December 16, 2014 @ 12:03 PM

A fortnight ago I typed “The End” on the last computer screen page of my new historical novel about an Australian soldier-settler family. It’s a long book, spanning two generations. First War. Between the Wars. Second War. And it took a long time to finish.

In fact the last words were typed at 11.40 a.m. precisely three years, one month and four days since the first sentence fell from my fingers in October 2011. Given the commitment to such a big project, you tend to get pedantic – not to say obsessive about these things.

Now that the labour of composition is done, I’ll be sharing in this blog the many stages of the journey as we travel towards publication in mid-2016. I hope beginner writers will find interest in – and that established writers will share their experience of – the nuts and bolts that are part of the editorial process. All that cutting … revising … editing … designing … pictorial selection … promotional planning and so on that’s necessary to turn a manuscript into a published book,

But the thing I want to tell you today is the sense of loss I felt when those last words “The End” appeared on the screen. You’d have thought that after such a labour the dominant emotion would be relief … elation … ecstasy that a heavy burden had been lifted in time to celebrate Christmas free from the daily discipline of the desk.
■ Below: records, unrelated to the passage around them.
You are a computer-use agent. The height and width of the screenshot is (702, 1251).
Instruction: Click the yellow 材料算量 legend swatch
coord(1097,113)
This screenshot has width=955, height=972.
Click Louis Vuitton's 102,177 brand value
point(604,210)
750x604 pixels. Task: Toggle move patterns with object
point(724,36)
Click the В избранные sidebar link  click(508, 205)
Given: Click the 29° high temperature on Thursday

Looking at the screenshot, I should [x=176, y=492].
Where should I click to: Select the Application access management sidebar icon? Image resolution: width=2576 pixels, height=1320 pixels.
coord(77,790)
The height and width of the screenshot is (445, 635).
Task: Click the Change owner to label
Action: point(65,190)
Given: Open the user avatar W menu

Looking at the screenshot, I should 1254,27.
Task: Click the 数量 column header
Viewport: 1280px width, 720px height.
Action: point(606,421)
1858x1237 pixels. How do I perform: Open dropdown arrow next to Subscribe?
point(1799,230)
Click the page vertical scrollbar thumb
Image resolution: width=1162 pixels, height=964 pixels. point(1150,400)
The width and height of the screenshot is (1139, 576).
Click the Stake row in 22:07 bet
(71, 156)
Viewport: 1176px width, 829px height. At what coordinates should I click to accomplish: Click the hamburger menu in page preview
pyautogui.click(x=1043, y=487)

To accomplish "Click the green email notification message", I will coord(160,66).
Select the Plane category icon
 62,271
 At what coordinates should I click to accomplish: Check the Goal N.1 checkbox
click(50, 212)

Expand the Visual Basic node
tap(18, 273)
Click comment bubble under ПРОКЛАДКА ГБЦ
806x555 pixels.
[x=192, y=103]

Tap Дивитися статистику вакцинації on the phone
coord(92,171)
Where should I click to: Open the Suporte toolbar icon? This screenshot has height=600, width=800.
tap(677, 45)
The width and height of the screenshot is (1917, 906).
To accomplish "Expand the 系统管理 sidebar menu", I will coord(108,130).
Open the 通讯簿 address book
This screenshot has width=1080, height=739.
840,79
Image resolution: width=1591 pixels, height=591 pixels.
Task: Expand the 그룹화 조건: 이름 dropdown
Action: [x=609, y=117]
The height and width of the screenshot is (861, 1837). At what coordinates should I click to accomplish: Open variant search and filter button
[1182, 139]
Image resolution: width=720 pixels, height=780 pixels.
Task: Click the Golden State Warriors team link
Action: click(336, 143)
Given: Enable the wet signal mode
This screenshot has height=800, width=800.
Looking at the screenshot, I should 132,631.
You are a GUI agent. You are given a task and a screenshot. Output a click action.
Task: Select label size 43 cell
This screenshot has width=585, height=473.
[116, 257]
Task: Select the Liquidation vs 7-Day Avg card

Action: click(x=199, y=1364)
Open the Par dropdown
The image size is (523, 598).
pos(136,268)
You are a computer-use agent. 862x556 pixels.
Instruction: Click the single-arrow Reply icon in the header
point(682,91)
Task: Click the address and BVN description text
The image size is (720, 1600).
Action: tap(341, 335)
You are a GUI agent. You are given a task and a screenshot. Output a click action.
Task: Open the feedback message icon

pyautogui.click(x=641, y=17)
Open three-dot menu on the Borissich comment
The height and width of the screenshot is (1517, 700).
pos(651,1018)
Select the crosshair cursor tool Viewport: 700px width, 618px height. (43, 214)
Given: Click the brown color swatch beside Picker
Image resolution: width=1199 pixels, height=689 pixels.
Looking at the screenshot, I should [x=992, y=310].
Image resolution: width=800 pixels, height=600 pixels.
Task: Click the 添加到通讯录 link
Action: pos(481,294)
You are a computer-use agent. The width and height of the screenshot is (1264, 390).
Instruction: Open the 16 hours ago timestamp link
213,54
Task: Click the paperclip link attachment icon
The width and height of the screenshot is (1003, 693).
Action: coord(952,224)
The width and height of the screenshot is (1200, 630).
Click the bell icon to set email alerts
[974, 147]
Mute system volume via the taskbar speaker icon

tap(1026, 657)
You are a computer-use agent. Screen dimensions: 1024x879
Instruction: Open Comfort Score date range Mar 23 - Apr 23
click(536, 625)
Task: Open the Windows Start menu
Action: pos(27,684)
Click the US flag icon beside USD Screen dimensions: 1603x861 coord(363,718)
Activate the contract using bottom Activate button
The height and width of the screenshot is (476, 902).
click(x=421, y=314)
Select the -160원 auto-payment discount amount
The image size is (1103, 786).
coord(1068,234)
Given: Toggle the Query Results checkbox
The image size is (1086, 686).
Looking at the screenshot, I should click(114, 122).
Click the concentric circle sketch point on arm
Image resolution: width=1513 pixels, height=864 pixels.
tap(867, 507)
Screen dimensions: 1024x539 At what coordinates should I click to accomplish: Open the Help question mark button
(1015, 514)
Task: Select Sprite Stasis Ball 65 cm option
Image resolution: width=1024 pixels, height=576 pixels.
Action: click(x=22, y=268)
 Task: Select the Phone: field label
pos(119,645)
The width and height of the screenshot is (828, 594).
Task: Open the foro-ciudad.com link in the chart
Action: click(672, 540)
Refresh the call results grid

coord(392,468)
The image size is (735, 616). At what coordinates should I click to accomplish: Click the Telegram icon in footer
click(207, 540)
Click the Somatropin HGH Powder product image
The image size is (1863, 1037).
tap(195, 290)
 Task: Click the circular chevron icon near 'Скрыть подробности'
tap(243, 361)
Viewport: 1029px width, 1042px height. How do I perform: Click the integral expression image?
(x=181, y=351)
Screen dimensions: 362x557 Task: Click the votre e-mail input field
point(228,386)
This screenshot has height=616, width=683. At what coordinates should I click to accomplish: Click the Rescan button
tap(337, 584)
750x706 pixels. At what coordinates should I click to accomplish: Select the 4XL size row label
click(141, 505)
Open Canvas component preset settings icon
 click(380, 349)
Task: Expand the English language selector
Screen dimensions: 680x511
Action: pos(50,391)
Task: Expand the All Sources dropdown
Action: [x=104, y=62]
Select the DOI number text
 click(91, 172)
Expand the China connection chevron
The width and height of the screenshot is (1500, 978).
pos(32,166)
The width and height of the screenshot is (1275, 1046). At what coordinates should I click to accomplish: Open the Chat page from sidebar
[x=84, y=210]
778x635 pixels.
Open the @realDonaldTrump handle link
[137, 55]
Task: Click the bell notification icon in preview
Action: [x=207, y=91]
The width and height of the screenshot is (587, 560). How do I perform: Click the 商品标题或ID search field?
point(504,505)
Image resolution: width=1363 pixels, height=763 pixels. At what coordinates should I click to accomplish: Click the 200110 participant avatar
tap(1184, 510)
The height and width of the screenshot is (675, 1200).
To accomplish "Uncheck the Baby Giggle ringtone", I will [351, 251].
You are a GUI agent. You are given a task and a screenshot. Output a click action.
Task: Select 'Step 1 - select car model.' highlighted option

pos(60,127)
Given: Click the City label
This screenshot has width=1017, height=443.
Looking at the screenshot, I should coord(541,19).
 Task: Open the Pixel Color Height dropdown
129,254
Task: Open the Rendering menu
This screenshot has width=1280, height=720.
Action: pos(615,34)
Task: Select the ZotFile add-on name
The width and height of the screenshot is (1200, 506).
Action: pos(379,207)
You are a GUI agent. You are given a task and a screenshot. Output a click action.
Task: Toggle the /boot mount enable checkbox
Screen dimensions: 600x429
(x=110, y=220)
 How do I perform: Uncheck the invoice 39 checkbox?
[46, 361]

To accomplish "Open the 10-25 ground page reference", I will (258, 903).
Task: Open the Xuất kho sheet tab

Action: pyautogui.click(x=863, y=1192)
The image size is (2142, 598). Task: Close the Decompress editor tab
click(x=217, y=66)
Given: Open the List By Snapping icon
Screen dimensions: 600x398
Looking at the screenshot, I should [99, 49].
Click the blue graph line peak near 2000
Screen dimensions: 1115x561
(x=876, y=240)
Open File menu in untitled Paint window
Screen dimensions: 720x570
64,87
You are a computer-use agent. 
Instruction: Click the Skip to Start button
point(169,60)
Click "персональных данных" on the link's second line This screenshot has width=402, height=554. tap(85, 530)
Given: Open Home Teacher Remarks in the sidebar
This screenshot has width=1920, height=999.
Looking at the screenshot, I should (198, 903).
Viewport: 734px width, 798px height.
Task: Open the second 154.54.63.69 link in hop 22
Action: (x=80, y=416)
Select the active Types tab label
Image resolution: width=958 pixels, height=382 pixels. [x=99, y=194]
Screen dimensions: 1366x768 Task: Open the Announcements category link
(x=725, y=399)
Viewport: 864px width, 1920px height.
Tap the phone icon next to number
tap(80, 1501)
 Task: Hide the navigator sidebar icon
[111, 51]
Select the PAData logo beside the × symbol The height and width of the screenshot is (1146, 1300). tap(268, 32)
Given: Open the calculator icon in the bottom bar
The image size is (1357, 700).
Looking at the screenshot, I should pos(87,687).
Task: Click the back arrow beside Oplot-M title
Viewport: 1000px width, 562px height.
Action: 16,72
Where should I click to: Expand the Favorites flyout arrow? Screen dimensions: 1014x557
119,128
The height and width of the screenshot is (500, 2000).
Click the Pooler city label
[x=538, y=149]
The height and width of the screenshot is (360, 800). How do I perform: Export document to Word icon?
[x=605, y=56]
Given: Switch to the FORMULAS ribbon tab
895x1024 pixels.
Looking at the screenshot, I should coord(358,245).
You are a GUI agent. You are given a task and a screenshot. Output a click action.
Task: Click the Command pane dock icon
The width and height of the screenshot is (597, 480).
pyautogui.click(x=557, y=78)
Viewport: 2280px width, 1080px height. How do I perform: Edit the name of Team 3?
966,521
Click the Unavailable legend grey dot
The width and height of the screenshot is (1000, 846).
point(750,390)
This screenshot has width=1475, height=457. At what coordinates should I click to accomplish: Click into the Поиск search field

And all these things were there.

But the dominant sensation was sadness – a sort of post-partum depression that the child of my inner life was no longer wholly mine. After a three-year gestation, the act of literary creation had brought it forth into the world. And while I’ll certainly be guiding its early steps, from now on the book will be making its way with the help of others to an independent existence.

Which is a cause for celebration … but also regret, like the infants’ first day at school. You have to let them go, but the desire to protect and nurture them from the pitfalls ahead is very strong.

Is this strange of me, do you think? I mean, how do you respond when you come to the end of a piece of work – be it writing or any other form of creative endeavour? Shout Yippee!! Or do you want to keep it as your very own for just a little bit longer? Because without it you feel bereft, and a part of you gone forever.

Until you realise, of course, that “The End” is just “The Beginning” of something new.